— Required action —
Give back the entries in full, exactly as they are written.

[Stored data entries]
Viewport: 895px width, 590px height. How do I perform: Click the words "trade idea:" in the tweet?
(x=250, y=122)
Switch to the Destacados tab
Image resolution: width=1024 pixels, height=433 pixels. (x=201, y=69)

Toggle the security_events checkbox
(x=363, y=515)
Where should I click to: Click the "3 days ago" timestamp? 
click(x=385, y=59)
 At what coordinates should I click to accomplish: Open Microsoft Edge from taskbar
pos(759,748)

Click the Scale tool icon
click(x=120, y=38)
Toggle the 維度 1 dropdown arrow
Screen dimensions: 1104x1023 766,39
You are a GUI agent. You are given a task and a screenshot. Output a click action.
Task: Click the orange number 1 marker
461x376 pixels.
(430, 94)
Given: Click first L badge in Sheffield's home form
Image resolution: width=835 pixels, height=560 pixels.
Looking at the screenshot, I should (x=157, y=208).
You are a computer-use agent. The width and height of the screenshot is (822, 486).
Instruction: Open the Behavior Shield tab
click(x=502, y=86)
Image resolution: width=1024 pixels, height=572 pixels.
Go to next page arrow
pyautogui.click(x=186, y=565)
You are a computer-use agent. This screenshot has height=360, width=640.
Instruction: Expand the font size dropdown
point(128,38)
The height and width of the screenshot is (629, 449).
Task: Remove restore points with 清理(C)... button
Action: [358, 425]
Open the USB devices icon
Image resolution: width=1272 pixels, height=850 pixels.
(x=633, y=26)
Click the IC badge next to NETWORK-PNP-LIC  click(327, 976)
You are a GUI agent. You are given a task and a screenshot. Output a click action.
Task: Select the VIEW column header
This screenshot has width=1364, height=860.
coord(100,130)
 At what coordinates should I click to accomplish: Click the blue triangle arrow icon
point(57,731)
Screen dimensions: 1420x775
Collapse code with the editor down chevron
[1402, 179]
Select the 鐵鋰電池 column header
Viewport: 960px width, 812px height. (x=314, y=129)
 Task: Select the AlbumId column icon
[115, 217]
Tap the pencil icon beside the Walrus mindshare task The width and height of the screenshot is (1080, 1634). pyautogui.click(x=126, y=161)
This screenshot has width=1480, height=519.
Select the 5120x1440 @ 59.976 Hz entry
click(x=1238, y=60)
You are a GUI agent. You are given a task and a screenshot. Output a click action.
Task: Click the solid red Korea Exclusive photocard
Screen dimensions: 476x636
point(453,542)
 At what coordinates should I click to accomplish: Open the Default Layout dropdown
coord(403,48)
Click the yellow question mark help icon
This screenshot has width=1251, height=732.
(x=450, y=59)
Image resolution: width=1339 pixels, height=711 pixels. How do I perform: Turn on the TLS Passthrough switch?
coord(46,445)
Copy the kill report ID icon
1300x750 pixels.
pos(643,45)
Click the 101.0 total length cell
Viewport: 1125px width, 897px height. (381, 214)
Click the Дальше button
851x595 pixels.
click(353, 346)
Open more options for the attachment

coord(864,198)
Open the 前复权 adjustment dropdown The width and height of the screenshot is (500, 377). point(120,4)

— Response area —
Viewport: 895px width, 590px height. How do I perform: Click the words "trade idea:" in the tweet?
(x=250, y=122)
Switch to the Destacados tab
Image resolution: width=1024 pixels, height=433 pixels. (x=201, y=69)

Toggle the security_events checkbox
(x=363, y=515)
Where should I click to: Click the "3 days ago" timestamp? 
click(x=385, y=59)
 At what coordinates should I click to accomplish: Open Microsoft Edge from taskbar
pos(759,748)

Click the Scale tool icon
click(x=120, y=38)
Toggle the 維度 1 dropdown arrow
Screen dimensions: 1104x1023 766,39
You are a GUI agent. You are given a task and a screenshot. Output a click action.
Task: Click the orange number 1 marker
461x376 pixels.
(430, 94)
Given: Click first L badge in Sheffield's home form
Image resolution: width=835 pixels, height=560 pixels.
Looking at the screenshot, I should (x=157, y=208).
You are a computer-use agent. The width and height of the screenshot is (822, 486).
Instruction: Open the Behavior Shield tab
click(x=502, y=86)
Image resolution: width=1024 pixels, height=572 pixels.
Go to next page arrow
pyautogui.click(x=186, y=565)
You are a computer-use agent. This screenshot has height=360, width=640.
Instruction: Expand the font size dropdown
point(128,38)
The height and width of the screenshot is (629, 449).
Task: Remove restore points with 清理(C)... button
Action: [358, 425]
Open the USB devices icon
Image resolution: width=1272 pixels, height=850 pixels.
(x=633, y=26)
Click the IC badge next to NETWORK-PNP-LIC  click(327, 976)
You are a GUI agent. You are given a task and a screenshot. Output a click action.
Task: Select the VIEW column header
This screenshot has width=1364, height=860.
coord(100,130)
 At what coordinates should I click to accomplish: Click the blue triangle arrow icon
point(57,731)
Screen dimensions: 1420x775
Collapse code with the editor down chevron
[1402, 179]
Select the 鐵鋰電池 column header
Viewport: 960px width, 812px height. (x=314, y=129)
 Task: Select the AlbumId column icon
[115, 217]
Tap the pencil icon beside the Walrus mindshare task The width and height of the screenshot is (1080, 1634). pyautogui.click(x=126, y=161)
This screenshot has width=1480, height=519.
Select the 5120x1440 @ 59.976 Hz entry
click(x=1238, y=60)
You are a GUI agent. You are given a task and a screenshot. Output a click action.
Task: Click the solid red Korea Exclusive photocard
Screen dimensions: 476x636
point(453,542)
 At what coordinates should I click to accomplish: Open the Default Layout dropdown
coord(403,48)
Click the yellow question mark help icon
This screenshot has width=1251, height=732.
(x=450, y=59)
Image resolution: width=1339 pixels, height=711 pixels. How do I perform: Turn on the TLS Passthrough switch?
coord(46,445)
Copy the kill report ID icon
1300x750 pixels.
pos(643,45)
Click the 101.0 total length cell
Viewport: 1125px width, 897px height. (381, 214)
Click the Дальше button
851x595 pixels.
click(353, 346)
Open more options for the attachment

coord(864,198)
Open the 前复权 adjustment dropdown The width and height of the screenshot is (500, 377). point(120,4)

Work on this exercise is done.